Frontera Revisada: Placing the Us-mexico Border
Open Access
- Author:
- Meier, Lily Rae
- Area of Honors:
- Architecture
- Degree:
- Bachelor of Architecture
- Document Type:
- Thesis
- Thesis Supervisors:
- Darla V Lindberg, Thesis Supervisor
Scott W Wing, Thesis Honors Advisor - Keywords:
- border
us-mexico
immigration
mexico
tijuana
architecture
garden - Abstract:
- For centuries, the beach between San Diego and Tijuana at the end of the US-Mexico borderwall has been a place where families and friends who could not cross the border could visit with each other. The binational beach was officially dubbed ‘Friendship Park’ by first lady Pat Nixon in 1971, and even after the first major borderwall construction in 1994 by the US government, the beach remained a peaceful place for families split by the line to come together. In 2009, the US Department of Homeland Security built an additional fence which included a 100 foot strip of ‘no mans land’ that severed Friendship Park and restricted communication through the wall. There is no buffer zone at the border. No liminal, shared space between the two nations exists. ‘No man’s land’ is actually owned and controlled by the US, and the construction of the borderwall has brutally divided transnational communities and families. Once a peaceful place of opportunity and hope, Friendship Park is now brutally divided beach with harsh surveillance and limited visiting hours. The US-Mexico border is handled from a very ‘zoomed out’, political perspective that often overlooks the environmental, communal, and humanitarian impacts of the border. Buried below layers of controversial politics and patrol, the border shifts from a political edge to a critical boundary between city and nature. On the US side of the fence is the Tijuana estuary which is constantly threatened by the pollution and runoff of the sprawling Tijuana city. By occupying the void between the wall and providing an active buffer space, the context of the wall and the borderzone changes from one of harsh division to one of environmental and negotiation.
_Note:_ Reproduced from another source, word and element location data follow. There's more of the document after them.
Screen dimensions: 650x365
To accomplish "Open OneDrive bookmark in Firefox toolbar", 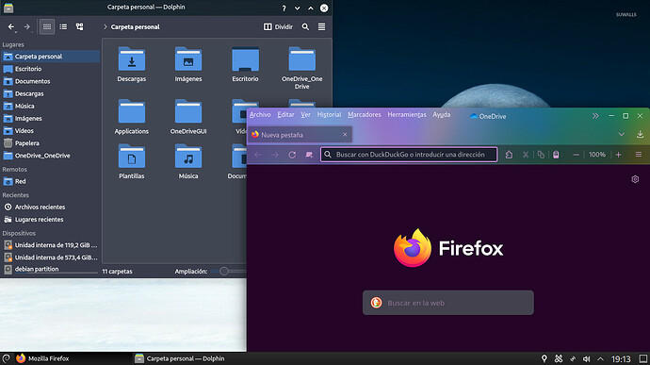I will tap(488, 116).
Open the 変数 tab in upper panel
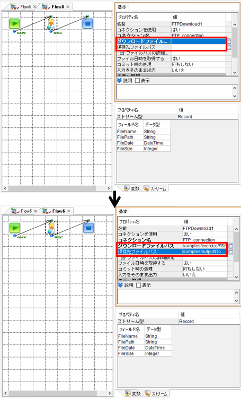The height and width of the screenshot is (398, 241). click(132, 188)
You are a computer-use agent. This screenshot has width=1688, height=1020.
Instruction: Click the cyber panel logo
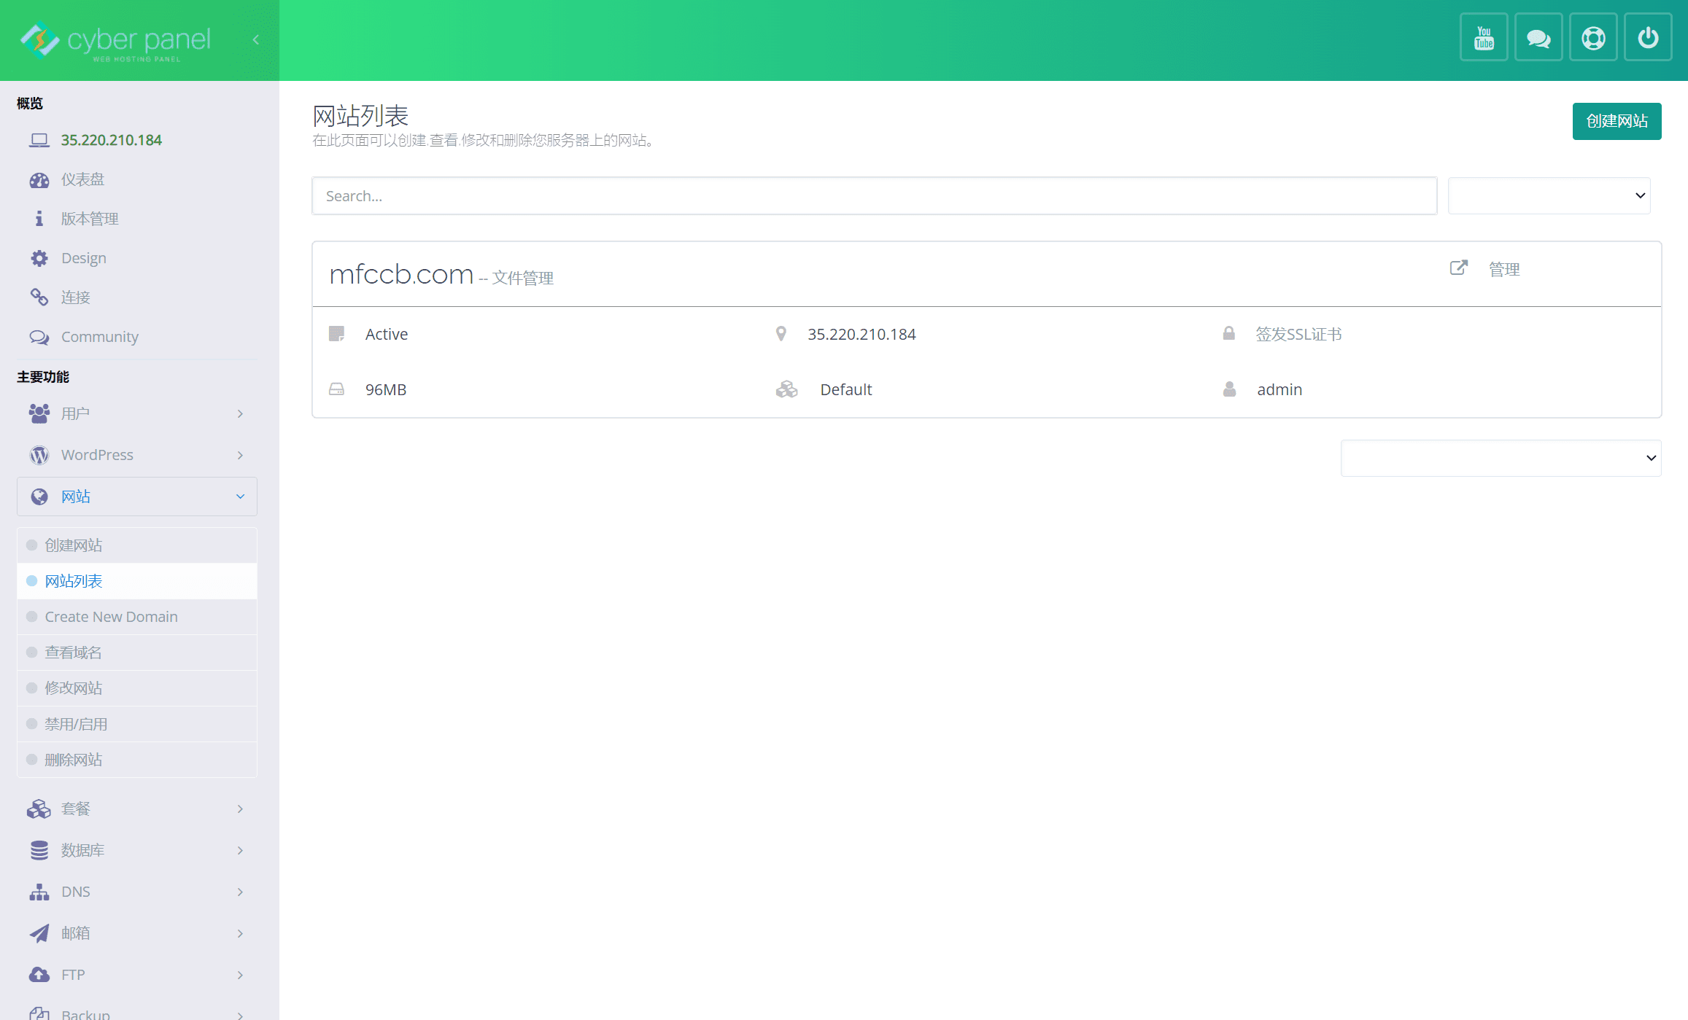pos(117,40)
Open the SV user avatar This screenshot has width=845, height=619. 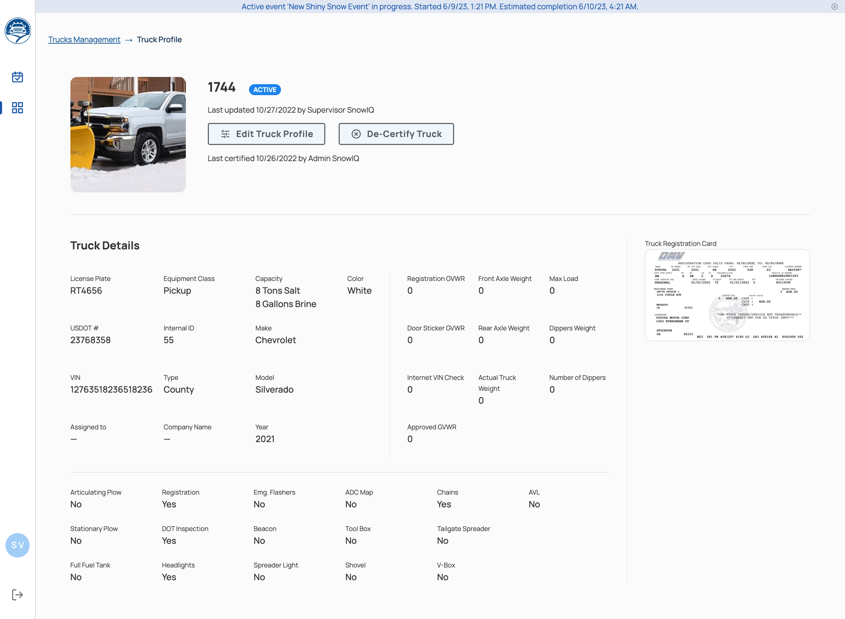[x=17, y=546]
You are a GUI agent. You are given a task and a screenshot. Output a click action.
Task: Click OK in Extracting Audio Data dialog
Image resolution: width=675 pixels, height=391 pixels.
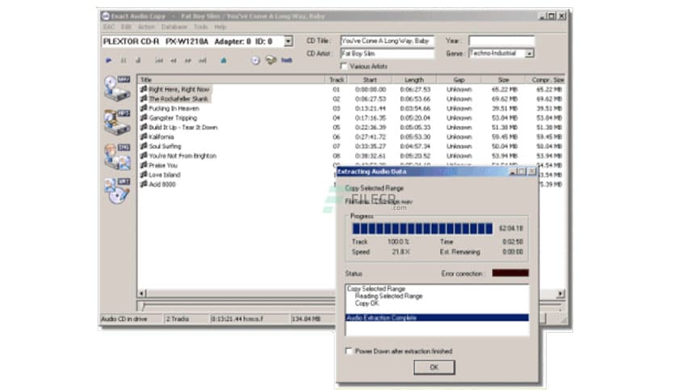click(x=434, y=367)
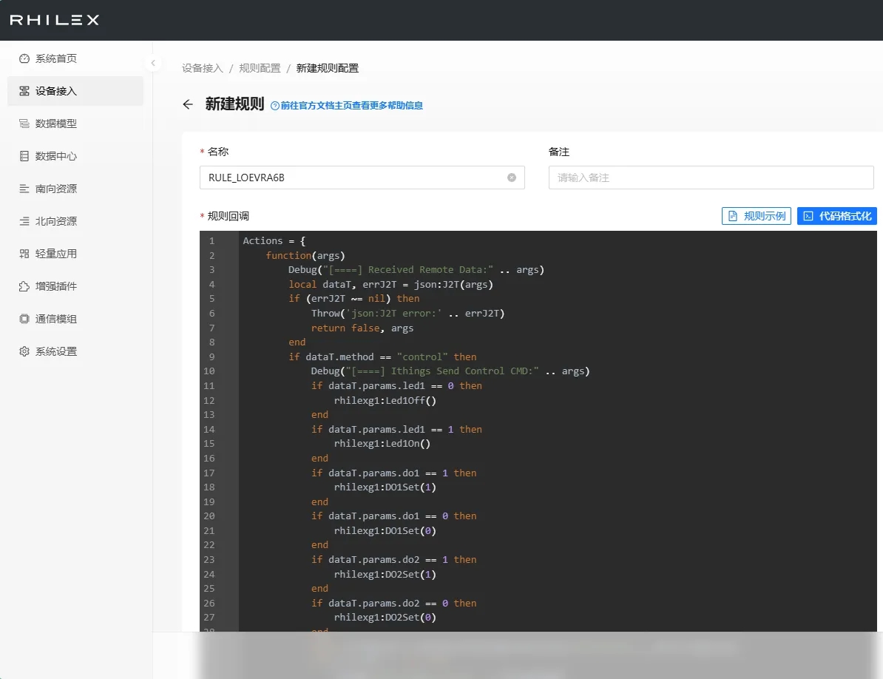Navigate to 设备接入 breadcrumb
Viewport: 883px width, 679px height.
tap(202, 68)
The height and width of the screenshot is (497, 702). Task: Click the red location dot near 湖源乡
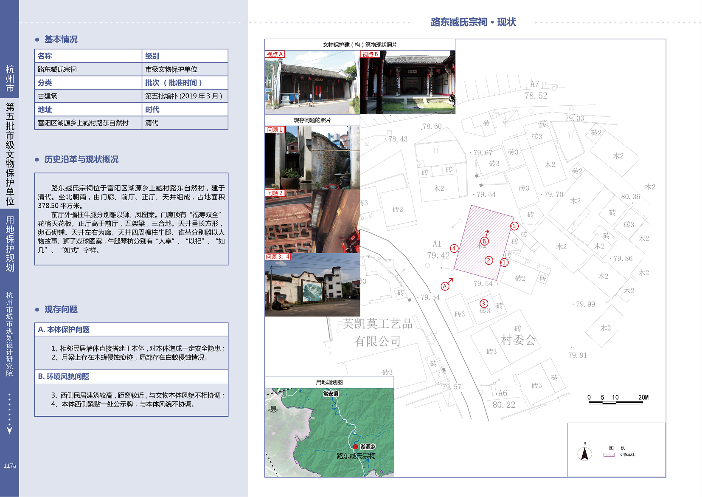(356, 446)
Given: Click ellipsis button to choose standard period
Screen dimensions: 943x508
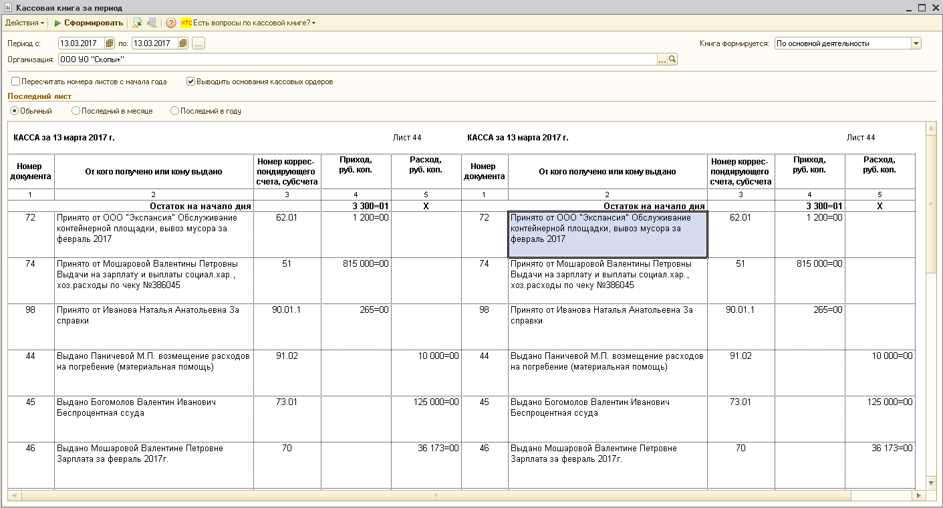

The border is an environment of opportunity that simultaneously attracts and repels. The project proposes a positive transformation of the role of the border zone for the people who call either side of the boundary their home through a redefinition of the threshold space between the US and Mexico. By redesigning the nature of the space between, the context of the US-Mexico Border will transform from a contested, political zone of separation and inequality to a space that enables cross-cultural neutrality and environmental negotiation. Ultimately, the architecture establishes a binational zone wherein political complications are removed and Friendship Park can be restored to a place of human compassion, community, and reunion.